DEAR JERRY: I saw the recently issued movie, “Hanging Up,” with Walter Matthau, Meg Ryan, Diane Keaton, and Lisa Kudrow.
In it, Matthau's character really loves an old song titled “Once Upon a Time,” and he sings portions of it several times. Then, while the credits roll at the end, the song is heard in its entirety, with some touching video clips and by a real singer.
Since “Hanging Up” is generally regarded as a “bomb,” it could be said that this five minute “Once Upon a Time” scene at the end is the film's high point.
At any rate, I have looked in numerous music reference books, as well as asked at music shops, but no book and no person knows of any recordings of this tune (by the singer at the end of the film).
Just who is the vocalist on this absolutely beautiful song? Is it available in any format?
Alicia Petersen, Lakeland, Fla.
DEAR ALICIA: For you, and for fellow Floridian (Spring Hill), H. Richard Rybinski, here's the story on the “Once Upon a Time” featured in “Hanging Up.” (Yes, there are several other songs bearing that same title.)
Recordings of “Once Upon a Time,” written by Charles Strouse and Lee Adams, for the 1962 Broadway show “All American,” exist by an assortment of different artists. Among them: Frank Sinatra, Tony Bennett, Don Cherry, Ahmad Jamal, and Mabel Mercer.
In “Hanging Up,” however, the singer of “Once Upon a Time” is popular 1940s bandleader, Jay McShan.
The film credits indicate the song is licensed from Sackville Records, but, unfortunately, their web site (www.sackvillerecords.com) is either down or kaput.
Lacking a way to contact Sackville, I discovered that a “Hanging Up” soundtrack CD is available, which does include, among its 18 tracks, “Once Upon a Time.”
If you can't find this album locally, it is listed as available online at either All Music Guide or Amazon.com.
DEAR JERRY: My father and my aunt both insist that the Four Aces recorded a Christmas album. They claim that their parents had a copy during their childhood, which would have been in the mid-'50s.
Still, I cannot find any reference to such an album anywhere on the internet, let alone find out how I could get hold of a copy.
Does such an album really exist? If so, could you provide details, such as the title, label and catalogue number, and year of release? Then I will at least have something to go on.

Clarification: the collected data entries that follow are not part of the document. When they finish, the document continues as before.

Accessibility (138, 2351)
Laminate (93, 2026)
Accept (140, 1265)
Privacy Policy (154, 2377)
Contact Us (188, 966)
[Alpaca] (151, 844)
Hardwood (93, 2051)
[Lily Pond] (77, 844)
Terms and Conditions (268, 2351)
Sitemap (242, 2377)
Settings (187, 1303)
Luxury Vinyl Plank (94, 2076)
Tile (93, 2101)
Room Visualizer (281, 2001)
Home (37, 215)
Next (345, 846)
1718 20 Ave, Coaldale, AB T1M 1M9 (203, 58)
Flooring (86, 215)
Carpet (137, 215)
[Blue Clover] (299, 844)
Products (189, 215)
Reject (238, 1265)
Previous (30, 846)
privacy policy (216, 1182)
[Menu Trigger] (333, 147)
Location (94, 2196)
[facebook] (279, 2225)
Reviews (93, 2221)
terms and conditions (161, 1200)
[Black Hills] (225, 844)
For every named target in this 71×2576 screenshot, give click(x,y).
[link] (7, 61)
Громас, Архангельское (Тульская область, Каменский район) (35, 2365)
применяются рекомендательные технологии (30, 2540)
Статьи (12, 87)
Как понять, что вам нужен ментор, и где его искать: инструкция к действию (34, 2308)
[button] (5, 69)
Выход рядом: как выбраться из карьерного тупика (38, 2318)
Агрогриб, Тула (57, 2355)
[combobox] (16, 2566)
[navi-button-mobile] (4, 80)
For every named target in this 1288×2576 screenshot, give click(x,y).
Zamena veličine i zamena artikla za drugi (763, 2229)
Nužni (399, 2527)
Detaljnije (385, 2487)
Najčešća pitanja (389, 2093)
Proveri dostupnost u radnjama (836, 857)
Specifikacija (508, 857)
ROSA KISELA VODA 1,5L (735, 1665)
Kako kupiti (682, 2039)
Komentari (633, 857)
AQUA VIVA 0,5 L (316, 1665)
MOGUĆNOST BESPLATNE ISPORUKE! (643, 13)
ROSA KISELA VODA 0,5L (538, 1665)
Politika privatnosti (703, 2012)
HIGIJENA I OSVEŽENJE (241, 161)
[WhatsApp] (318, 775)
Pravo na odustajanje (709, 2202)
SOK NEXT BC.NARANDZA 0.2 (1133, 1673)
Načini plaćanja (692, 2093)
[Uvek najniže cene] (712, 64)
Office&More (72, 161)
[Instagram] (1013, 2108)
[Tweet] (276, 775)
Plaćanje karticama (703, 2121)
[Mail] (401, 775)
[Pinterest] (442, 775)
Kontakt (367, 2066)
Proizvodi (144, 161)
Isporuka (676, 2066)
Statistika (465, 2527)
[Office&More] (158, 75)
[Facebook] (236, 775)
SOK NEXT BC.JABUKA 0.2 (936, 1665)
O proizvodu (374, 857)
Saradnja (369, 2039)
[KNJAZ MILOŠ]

Sarah Martin, Toronto, Ontario (firstname.lastname@example.org)
DEAR SARAH: The LP dad and your aunt refer to is surely “Sentimental Souvenirs, Merry Christmas with the Four Aces” (Decca DL-8191), issued for the 1955 holiday season.
Now that should answer all your questions about this little family musical mystery.
DEAR JERRY: I found a “Party Time” 45 rpm, by Dean Martin and Jerry Lewis. On the label, it reads “For Adults Only, Not for Radio Play.”
Upon playing it, I discovered it is Dean and Jerry recording a commercial for their film, “The Caddy.” In the process, there is a lot of profanity and foul language. All in all, it is very funny to hear them having such a riotous time.
I love Dean and Jerry and I would like to make a cassette of this recording and send it to Jerry Lewis. What do you think?
Russ Koznatz, Chicago, Ill.
DEAR RUSS: This recording, made from a 1953 “The Caddy” radio spot session, is a nice item for your Martin and Lewis collection; however, it has been easily available for about 35 years.
It is safe to assume that Jerry Lewis has received hundreds of copies of this tape over the years, and would probably not welcome yet another reminder that it got out in the first place.
IZ ZAT SO? “Hanging Up” is the last of nearly 80 films for Walter Matthau, who died July 1, 2000. He often portrayed a con man, and occasionally a gambler the later being a characterization he knew well.
According to the Internet Movie Database, while making a TV series in Florida before his movie stardom, Walter Matthau lost $183,000 betting on spring-training baseball games.
Later acknowledging his gambling inclination, during a middle age interview, Matthau estimated his lifetime gambling losses at $5 million.